3
votes

I have setup spark and cassandra cluster and am using cassandra connector in my spark jobs. Now to run my jobs I use spark.cassandra.connection.host and pass one of the ip address of the seed node in one data centre. I was going through the connector site and its states like

"The initial contact node given in spark.cassandra.connection.host can be any node of the cluster. The driver will fetch the cluster topology from the contact node and will always try to connect to the closest node in the same data center. If possible, connections are established to the same node the task is running on." 

My query is what happens if the contact node is down. Spark will not be able to getthe cluster topology and hence will not work. I also used nodejs connector for cassandra and there we provide an array of contact points. Is it possible in spark cassandra connector

2

2 Answers

1
votes

Well, according to the connector documentation,

Multiple hosts can be passed in using a comma separated list ("127.0.0.1,127.0.0.2"). These are the initial contact points only, all nodes in the local DC will be used upon connecting.

So feel free to add in there as many contact points you feel comfortable with.
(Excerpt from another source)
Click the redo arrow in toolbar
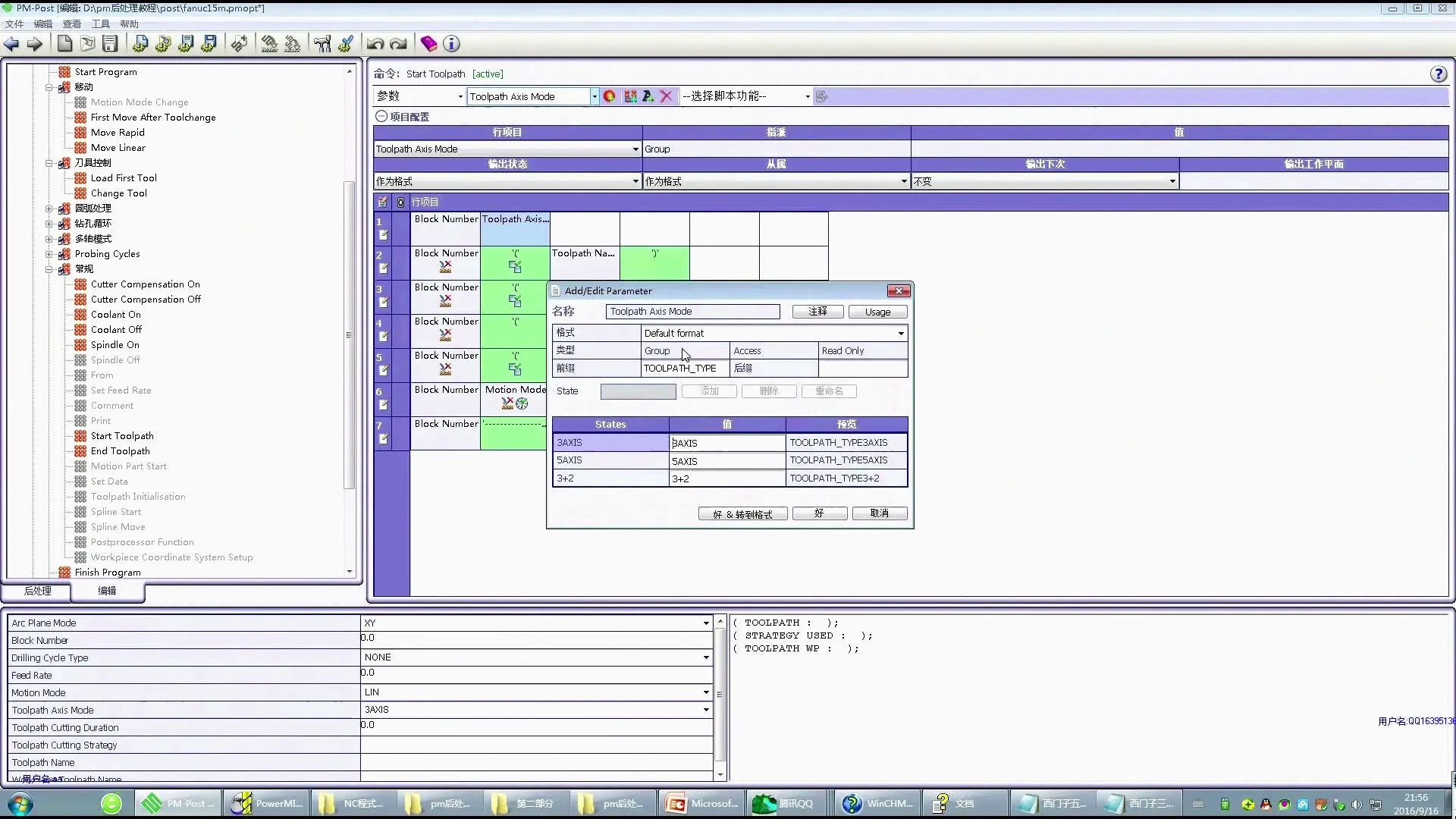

As long as at least one is connectable from our client, you're good to go.

0
votes

No, you cannot pass an array of hosts into 'spark.cassandra.connection.host' (although, if you wanted to, you could write a service that would check the connection of all hosts and then conditionally use one as your SparkConfig).

However, from the documentation, it sounds like we could assume that spark-cassandra will choose any WORKING node (meaning as long as you have one node up on the host, it'll work).

The initial contact node given in spark.cassandra.connection.host can be any node of the cluster.

Also, this sounds like if a node is down, the request will retry on Local Nodes (not a different host)

If some nodes in the local data center are down and a read or write operation fails, the operation won't be retried on nodes in a different data center.

Hope this helps.